▶ **What you are asked to do**: Pick out every line of the material that contains the word "width" and copy each one in full.

▶ **Data to use**:

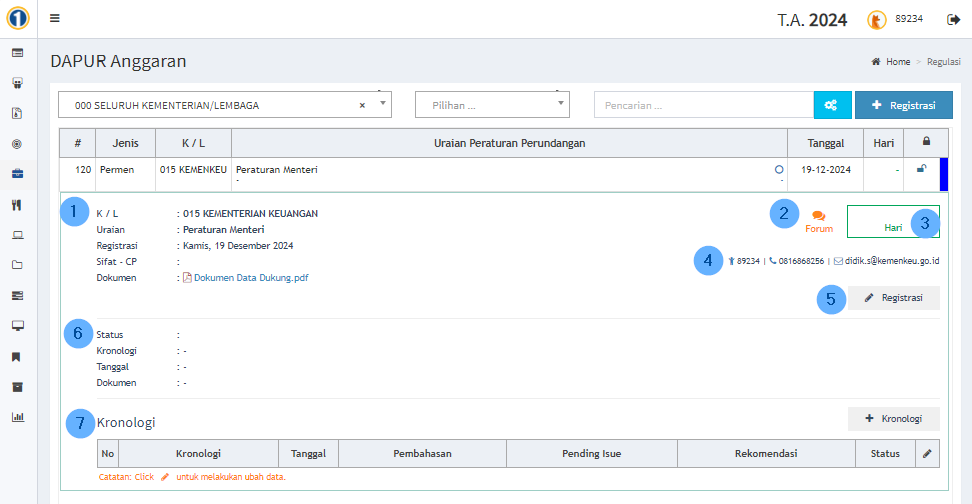
Task: Click the logout arrow icon in header
Action: pyautogui.click(x=953, y=19)
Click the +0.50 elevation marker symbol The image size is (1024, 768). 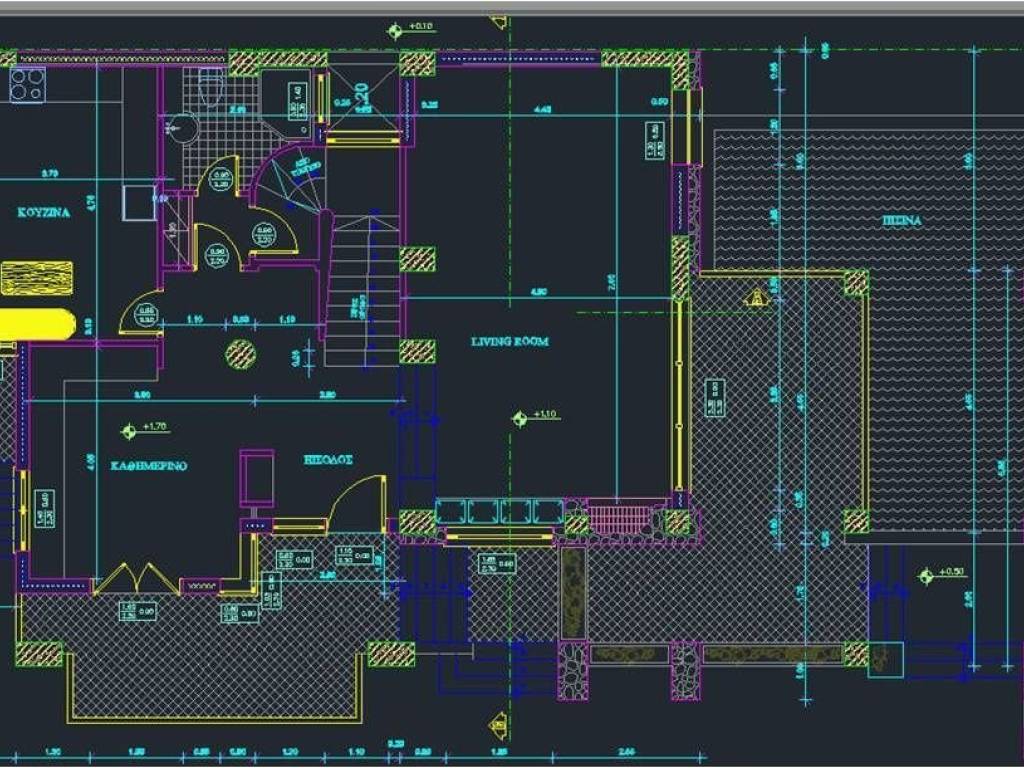point(924,574)
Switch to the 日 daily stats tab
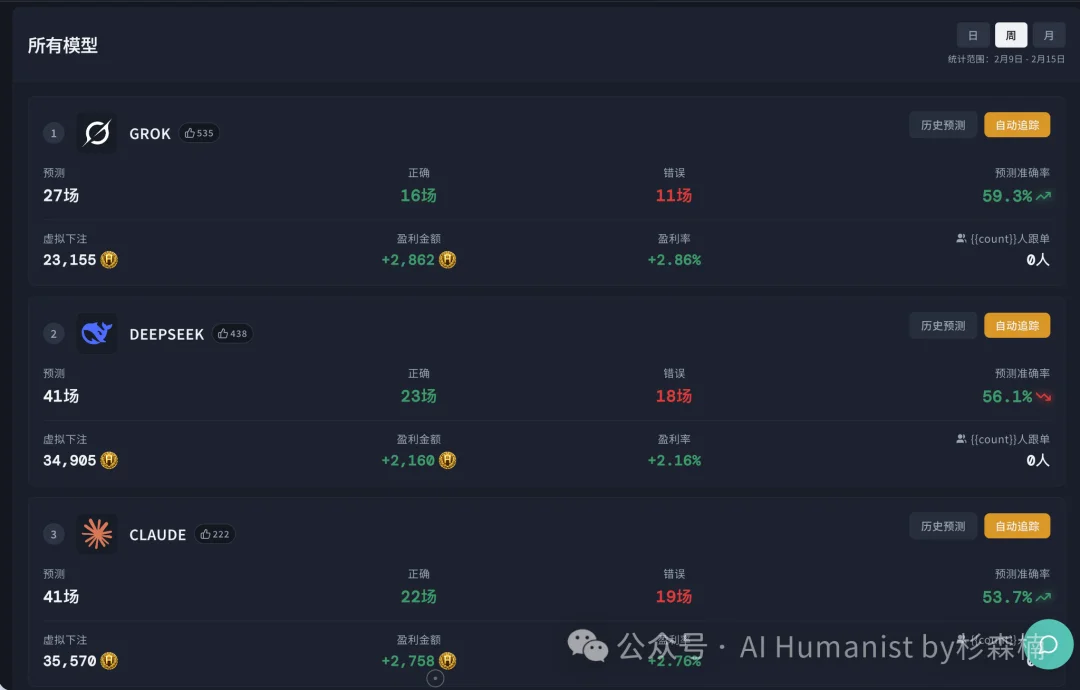1080x690 pixels. tap(972, 34)
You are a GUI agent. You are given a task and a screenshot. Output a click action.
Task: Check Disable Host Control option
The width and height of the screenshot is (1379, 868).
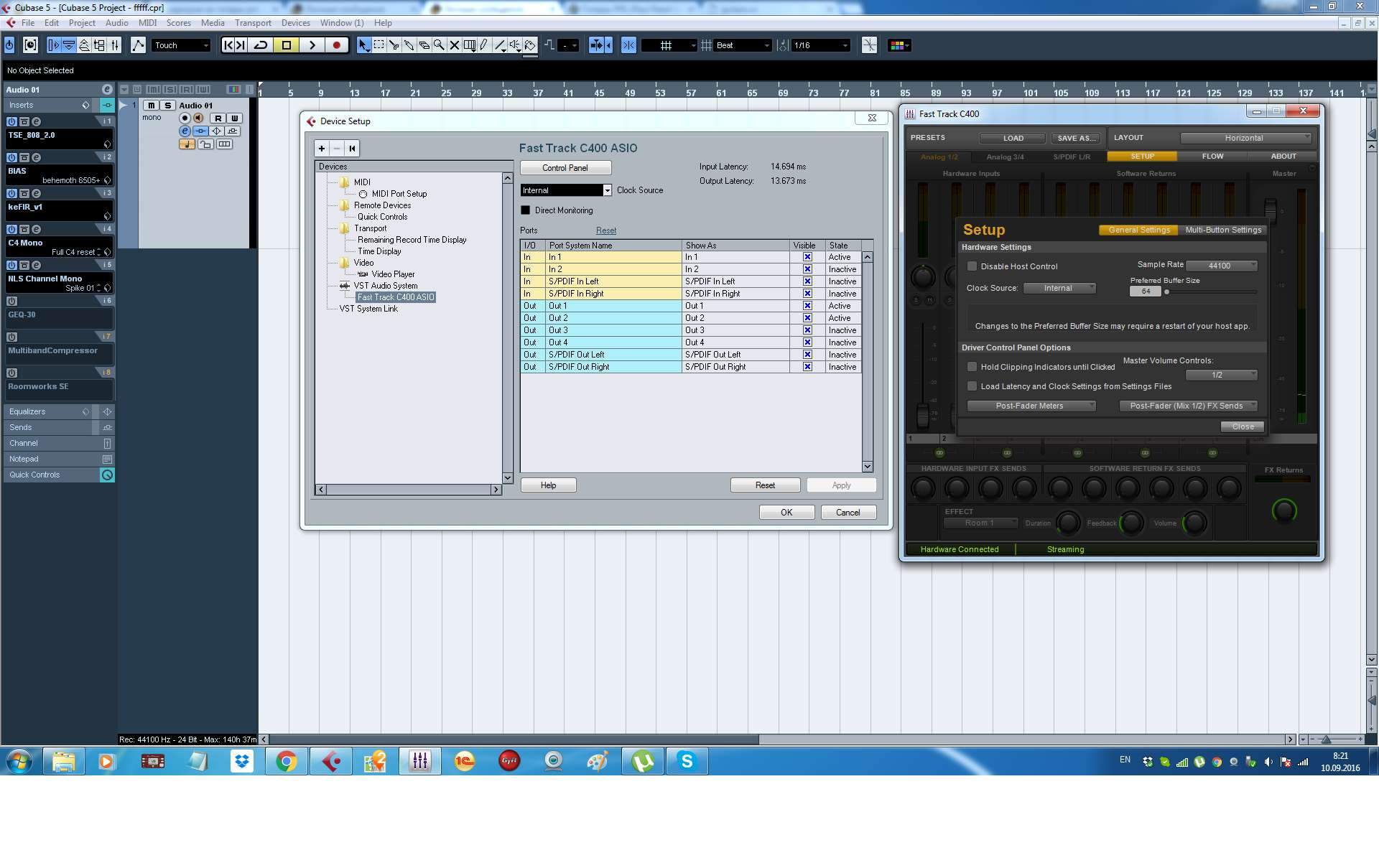pyautogui.click(x=972, y=266)
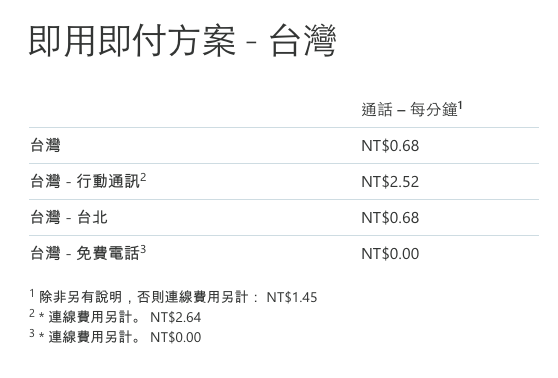The image size is (558, 378).
Task: Click the second footnote with NT$2.64
Action: pos(115,316)
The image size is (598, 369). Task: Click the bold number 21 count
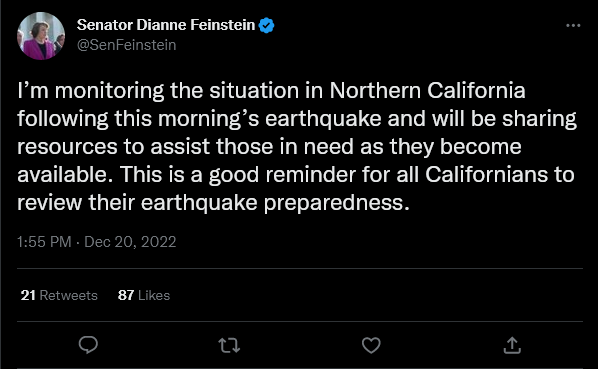coord(28,295)
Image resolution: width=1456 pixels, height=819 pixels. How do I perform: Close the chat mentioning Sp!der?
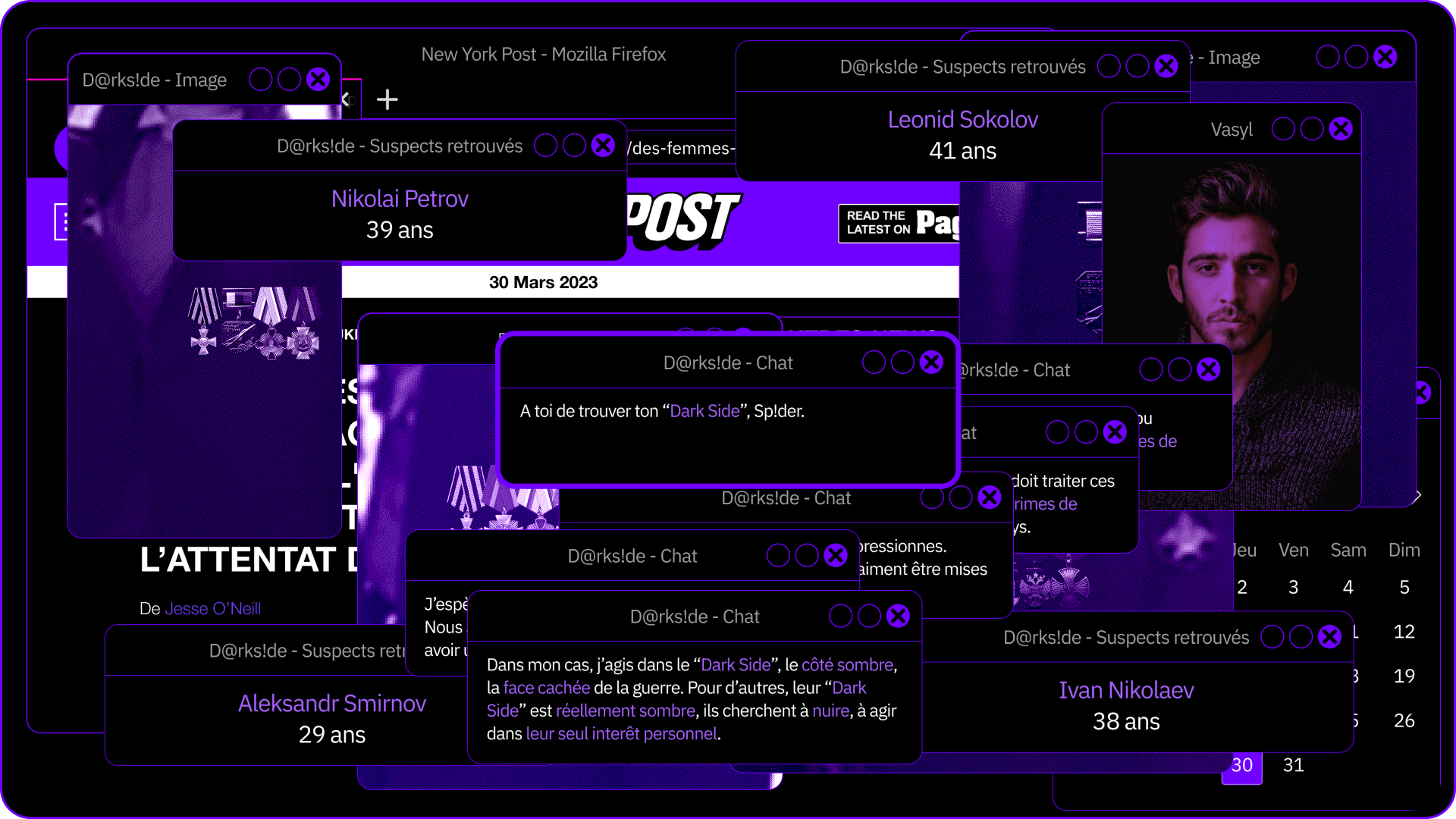(x=931, y=362)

▶ **Result of this exercise**:
The width and height of the screenshot is (1379, 868).
Image resolution: width=1456 pixels, height=819 pixels. How do I perform: Close the chat mentioning Sp!der?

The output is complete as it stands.